Wondering about this friendship thing once more you talk late into the night with Déborah about friends made and lost, and where she has met her own circle of close friends. And then you ask something: she keeps referring to a cousin of Juanmi’s as a friend. Is he a cousin or a friend? Well, he’s really a cousin, she says, but he’s part of their social circle, so he’s a friend. The terms are used interchangeably and you start to get a sense of the close-knit circle Spanish people move in.
“We don’t have people to lunch on Sundays,” Déborah tells me another day. “People spend that time with family, they are not available.”
How odd to this South African-raised observer. Next day is Sunday of course, and family time. Aunts and uncles come to lunch, the table is laid with Spanish omelette and Iberian ham. Family day, but among the differences, there are the other echoes of globalisation. We talk about the Spanish versions of TV shows in which contestants are made to look 10 years younger with Botox treatments, facelifts, dental caps and well-fitting bras.
“I’d never have plastic surgery,” says my aunt in Spanish. “These lines are me, there’s no one else in the world who has this face.”
You have to agree, but your Spanish isn’t advanced enough to also suggest erhaps some people do need the surgery, that confidence levels improve when they’ve had the nips and tucks, and you are, after all, living in a world where youth is prized as a jewel, some things don’t change, no matter what country you’re in.
But it’s the differences that are challenging and tire you after a while. Wandering Málaga’s streets one day, you’d like a simple lunch. Not a full sit-down meal that’s going to cost you an arm and a leg. After all, you’re carrying hard-earned euros in your pocket. A small Coke is R16, you compute, mouth hanging open. A plate of fish and rice and a bottle of mineral water comes to close to R100. So you’d like a toasted sandwich for lunch.
You tramp the streets, there are no toasted sandwiches in this land of the extravagant lunch. And then you do what you swore you’d never do. You go into a mall and order a takeaway hamburger from a Burger King. It feels like failure, but you don’t need much Spanish to point at the order on the board and you do know what you’re getting, more or less.
Back in the streets you walk among a sea of Spaniards, a homogeneous sea of white. Spotting the odd black face is an event, a novelty. You don’t realise how just how multicultural the society you live in has become. It’s evident in the sea of white faces, and the traditional Spanish food on offer at so many restaurants.

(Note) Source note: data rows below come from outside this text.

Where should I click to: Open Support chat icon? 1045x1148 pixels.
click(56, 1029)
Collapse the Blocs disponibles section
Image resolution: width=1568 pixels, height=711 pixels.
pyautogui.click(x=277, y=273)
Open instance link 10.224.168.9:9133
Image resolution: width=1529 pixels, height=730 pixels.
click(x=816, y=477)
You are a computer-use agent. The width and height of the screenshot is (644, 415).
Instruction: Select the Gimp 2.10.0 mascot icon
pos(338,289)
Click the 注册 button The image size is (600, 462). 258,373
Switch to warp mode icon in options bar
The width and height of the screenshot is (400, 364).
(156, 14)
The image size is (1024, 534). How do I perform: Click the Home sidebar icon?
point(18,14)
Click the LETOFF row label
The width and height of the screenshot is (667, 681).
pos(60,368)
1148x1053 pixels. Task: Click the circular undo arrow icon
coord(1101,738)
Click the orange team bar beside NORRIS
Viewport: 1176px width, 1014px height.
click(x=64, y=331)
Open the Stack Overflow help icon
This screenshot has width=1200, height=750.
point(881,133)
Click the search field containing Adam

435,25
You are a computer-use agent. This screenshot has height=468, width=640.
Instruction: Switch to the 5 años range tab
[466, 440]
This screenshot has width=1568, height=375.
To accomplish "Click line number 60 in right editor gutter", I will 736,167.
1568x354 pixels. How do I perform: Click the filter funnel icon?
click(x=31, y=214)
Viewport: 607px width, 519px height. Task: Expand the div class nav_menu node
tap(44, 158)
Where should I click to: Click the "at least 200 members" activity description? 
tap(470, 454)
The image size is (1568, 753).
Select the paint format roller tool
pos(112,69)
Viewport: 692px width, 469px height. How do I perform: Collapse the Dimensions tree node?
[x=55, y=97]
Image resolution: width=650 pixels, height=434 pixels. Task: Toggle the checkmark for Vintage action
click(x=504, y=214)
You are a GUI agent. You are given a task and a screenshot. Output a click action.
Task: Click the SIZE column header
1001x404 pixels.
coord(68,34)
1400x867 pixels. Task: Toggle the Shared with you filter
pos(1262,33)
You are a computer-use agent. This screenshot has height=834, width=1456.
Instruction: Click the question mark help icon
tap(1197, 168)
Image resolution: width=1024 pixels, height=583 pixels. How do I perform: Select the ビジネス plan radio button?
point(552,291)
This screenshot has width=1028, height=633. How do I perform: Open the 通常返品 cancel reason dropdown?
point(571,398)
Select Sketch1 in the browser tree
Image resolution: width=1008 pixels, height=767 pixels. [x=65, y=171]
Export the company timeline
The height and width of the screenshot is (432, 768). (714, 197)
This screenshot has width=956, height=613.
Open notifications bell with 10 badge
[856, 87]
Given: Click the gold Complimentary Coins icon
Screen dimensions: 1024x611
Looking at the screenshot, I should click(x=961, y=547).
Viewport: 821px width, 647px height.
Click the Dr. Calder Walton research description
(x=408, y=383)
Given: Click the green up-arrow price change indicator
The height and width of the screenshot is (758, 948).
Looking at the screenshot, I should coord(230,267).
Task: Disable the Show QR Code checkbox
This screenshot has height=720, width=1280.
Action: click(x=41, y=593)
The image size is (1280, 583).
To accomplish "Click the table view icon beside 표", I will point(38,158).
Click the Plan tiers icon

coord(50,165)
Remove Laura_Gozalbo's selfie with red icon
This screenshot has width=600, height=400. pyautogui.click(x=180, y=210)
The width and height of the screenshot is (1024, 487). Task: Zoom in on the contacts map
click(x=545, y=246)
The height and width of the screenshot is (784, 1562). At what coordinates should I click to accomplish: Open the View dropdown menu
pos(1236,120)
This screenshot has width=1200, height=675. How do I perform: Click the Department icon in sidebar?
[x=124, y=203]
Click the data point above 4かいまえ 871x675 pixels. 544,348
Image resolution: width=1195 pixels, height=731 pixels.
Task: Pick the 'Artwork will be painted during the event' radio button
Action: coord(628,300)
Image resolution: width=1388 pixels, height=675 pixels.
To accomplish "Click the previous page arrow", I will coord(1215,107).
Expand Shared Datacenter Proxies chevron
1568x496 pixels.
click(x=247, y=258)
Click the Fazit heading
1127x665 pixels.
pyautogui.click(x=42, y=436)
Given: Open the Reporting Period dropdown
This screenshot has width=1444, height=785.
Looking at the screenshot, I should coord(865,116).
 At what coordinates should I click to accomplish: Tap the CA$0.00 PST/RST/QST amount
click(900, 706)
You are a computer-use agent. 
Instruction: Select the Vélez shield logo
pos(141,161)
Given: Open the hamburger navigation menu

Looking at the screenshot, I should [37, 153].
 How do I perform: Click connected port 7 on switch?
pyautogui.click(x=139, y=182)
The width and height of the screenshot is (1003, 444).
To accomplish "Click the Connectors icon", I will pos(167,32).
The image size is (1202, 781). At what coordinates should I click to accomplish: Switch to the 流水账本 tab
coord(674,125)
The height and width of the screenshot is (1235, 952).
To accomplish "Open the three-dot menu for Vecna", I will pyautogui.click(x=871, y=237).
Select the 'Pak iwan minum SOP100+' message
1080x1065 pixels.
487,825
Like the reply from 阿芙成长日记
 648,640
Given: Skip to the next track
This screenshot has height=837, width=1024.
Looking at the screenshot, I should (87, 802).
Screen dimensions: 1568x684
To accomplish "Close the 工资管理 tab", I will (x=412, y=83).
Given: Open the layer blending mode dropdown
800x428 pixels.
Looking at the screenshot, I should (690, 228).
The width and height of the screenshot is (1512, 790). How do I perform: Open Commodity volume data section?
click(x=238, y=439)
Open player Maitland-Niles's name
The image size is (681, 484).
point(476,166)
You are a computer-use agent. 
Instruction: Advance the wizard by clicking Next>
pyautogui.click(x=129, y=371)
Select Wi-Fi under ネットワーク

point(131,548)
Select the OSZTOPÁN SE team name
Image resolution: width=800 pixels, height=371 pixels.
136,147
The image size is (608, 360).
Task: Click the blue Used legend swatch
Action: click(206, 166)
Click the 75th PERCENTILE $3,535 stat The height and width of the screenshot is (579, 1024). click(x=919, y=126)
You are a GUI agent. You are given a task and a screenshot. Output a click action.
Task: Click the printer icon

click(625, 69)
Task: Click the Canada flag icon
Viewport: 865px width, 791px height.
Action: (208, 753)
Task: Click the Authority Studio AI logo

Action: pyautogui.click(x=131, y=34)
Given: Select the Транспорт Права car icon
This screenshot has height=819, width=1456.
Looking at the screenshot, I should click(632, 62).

Back home you eat pasta at coffee shops, drizzle balsamic vinegar on salads in all sorts of restaurants. It's hard work making your way in a country where English is not as widely spoken as you’d expect. With Spanish being spoken by 417 million in the world as either a first or second language, (English is spoken by 508 million), you find Spanish-speakers have the same insularity that so many English-speakers do, many not having seen the need to learn the language. It’s frustrating, but familiar.
Then The Lion King opens in Johannesburg and you watch a snippet being shown on a newscast one night. You don’t understand much of what they’re saying, but it’s a small glimpse of home and you realise it’s time to leave.
As the plane lifts you away, you watch Spain disappearing. The fields patch-worked into farmlands look like Dalí or Picasso creations. The colours are brown, beige and dark greens. The fields are oblong, oddly shaped approximations of triangles, tapering to curved or hooked points.
Nothing is uniform and nothing is as you would expect.